Shortly after 2 a.m., Gillibrand’s cell phone rang, and Paterson greeted her with “Good morning, Madame Senator.” Gillibrand thanked the governor, hung up the phone, and promptly advised an aide to leak the news to the New York Times before Paterson could change his mind.
In Washington, the New York delegation was apoplectic. Representatives Steve Israel, Jerry Nadler, and Maloney all believed they were being seriously considered for the post. “We thought Paterson had two real choices,” said a senior staffer of one of the contenders. “He could name a celebrity like Caroline, someone so huge that she’s going to get her phone calls returned. Or he was going to name a kick-ass legislator who can run circles around the other legislators. Paterson went a third way.”
When Paterson asked Israel, Nadler, and Maloney to join him in Albany for the announcement as a sign of unity, they declined. Carolyn McCarthy immediately promised to challenge her in a primary.
The delegation’s mood didn’t lighten at Gillibrand’s appointment-announcement press conference. Gillibrand walked past State Assembly speaker Sheldon Silver with barely a hello but was seen talking animatedly with D’Amato. When the camera went wide, there was D’Amato, standing closer to Gillibrand than Paterson was. “You could hear heads exploding,” says a Gillibrand critic. “We just couldn’t believe what we were seeing.”
Gillibrand says she expected the vitriol with which her colleagues met her appointment, but she was still stung by it. “I was hurt but not surprised,” she says. “I thought they were my friends. They came to campaign for me. They raised money for me. I’ve called all of them and asked them to lunch.” She lets out a little smile. “Some of them don’t want to have lunch with me.”
It’s later in the day, and Gillibrand is scheduled to film interviews in a Senate studio with upstate New York television stations. She detours into a dressing room to adjust her makeup, and Bethany Lesser, a press aide, whispers, “Senator, you don’t have time. You look fine.” Gillibrand ignores her. “Bethany, let me tell you a story. There was a press conference on a windy day where I didn’t look my best, and that was the picture my opponents used in negative ads for two years.”
Gillibrand’s first hundred days in the Senate brought a new set of problems. There were questions about her legitimacy and experience. “There was a bit of ‘Uh-oh, can she handle this?’ ” says a top aide to a Senate Democrat.
Gillibrand has also been accused of flip-flopping on policy issues with an eye toward the 2010 election. Despite her “sanctuary city” vote in the House, she wrote a letter to the secretary of the Department of Homeland Security in February asking that the agency stop its raids on residences. In 2007, she had co-sponsored the renewal of legislation requiring the federal government to delete information learned from handgun background checks after 24 hours. Shortly after being named senator, she voted to repeal that provision.
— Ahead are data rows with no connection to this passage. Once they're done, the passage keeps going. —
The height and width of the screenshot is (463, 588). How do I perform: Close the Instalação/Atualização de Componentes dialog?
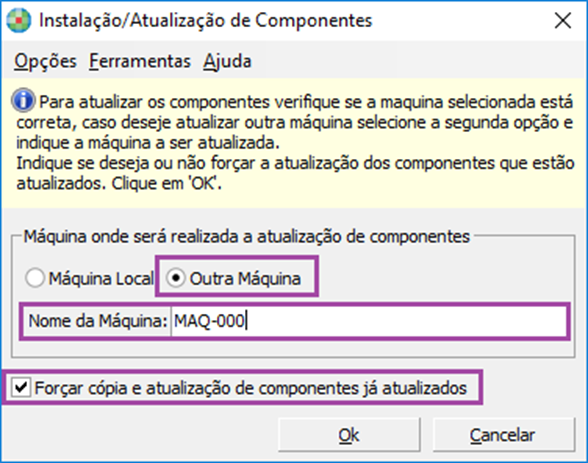point(562,21)
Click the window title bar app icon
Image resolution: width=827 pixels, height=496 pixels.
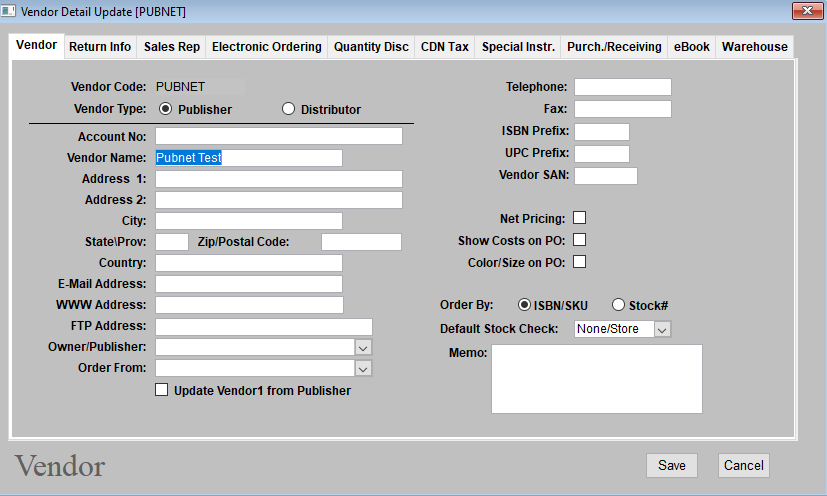[10, 11]
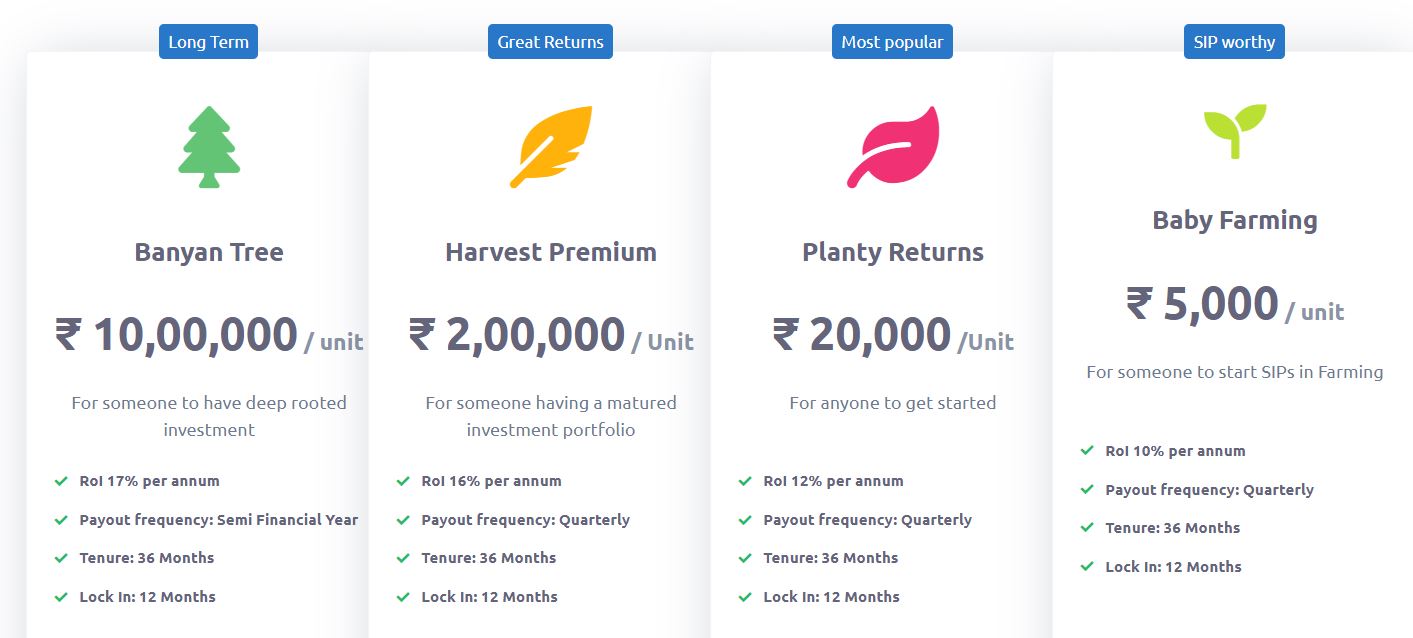Open the Harvest Premium plan title
1413x638 pixels.
pyautogui.click(x=551, y=252)
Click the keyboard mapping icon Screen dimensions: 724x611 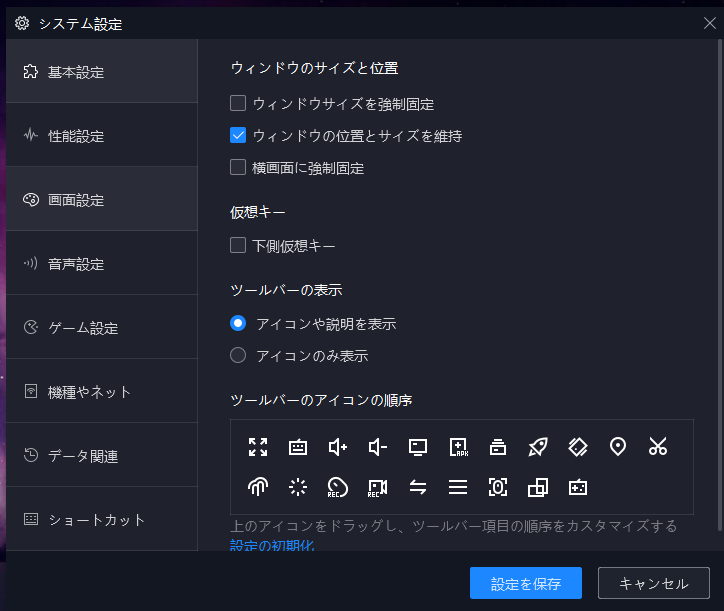coord(298,447)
As police sweep her car at a checkpoint near the Capitol, I tell Gillibrand about a remark Schumer made to me. “One of the things I like about Kirsten is I can tell her when she’s doing things wrong. She takes it well,” Schumer had told me. “I won’t try and minimize the mistakes she’s made, but I don’t think they’re insurmountable at all. She’ll learn.”
It’s Schumer, more than anyone, who is responsible for Gillibrand’s relaunch. At Gillibrand’s lowest point, shortly after the Times tobacco story, New York’s senior senator agreed to cooperate with (and some suspect he orchestrated) what was viewed by some as a Times makeup call, a front-page story about how Schumer was taking Gillibrand under his wing. The piece implied that Schumer was supporting Gillibrand because he could manage her. The message Schumer meant to send was clear: He is on Gillibrand’s side and expects others to be as well. “I don’t endorse eighteen months out,” Schumer says. “But I can tell you I’ll be endorsing her at the right time.”
Gillibrand insists she’s not, as some observers have suggested, Schumer’s puppet. But she doesn’t deny he’s a mentor. “It’s all true. I had dinner with Chuck in New York last week,” she told me at one point. “And Chuck told me what I was doing wrong. He told me what events I should have skipped and what ones I should have gone to. And I listened. He knows a lot.”
Gillibrand’s standing has also been enhanced by Barack Obama. In May, Long Island congressman Steve Israel, arguably Gillibrand’s most formidable potential primary opponent, was a day away from announcing his candidacy. Staff had been hired, and a website was about to be launched. But then Israel was called to presidential chief of staff Rahm Emanuel’s office and two days later received a call from the president. That day, Israel announced he would not run.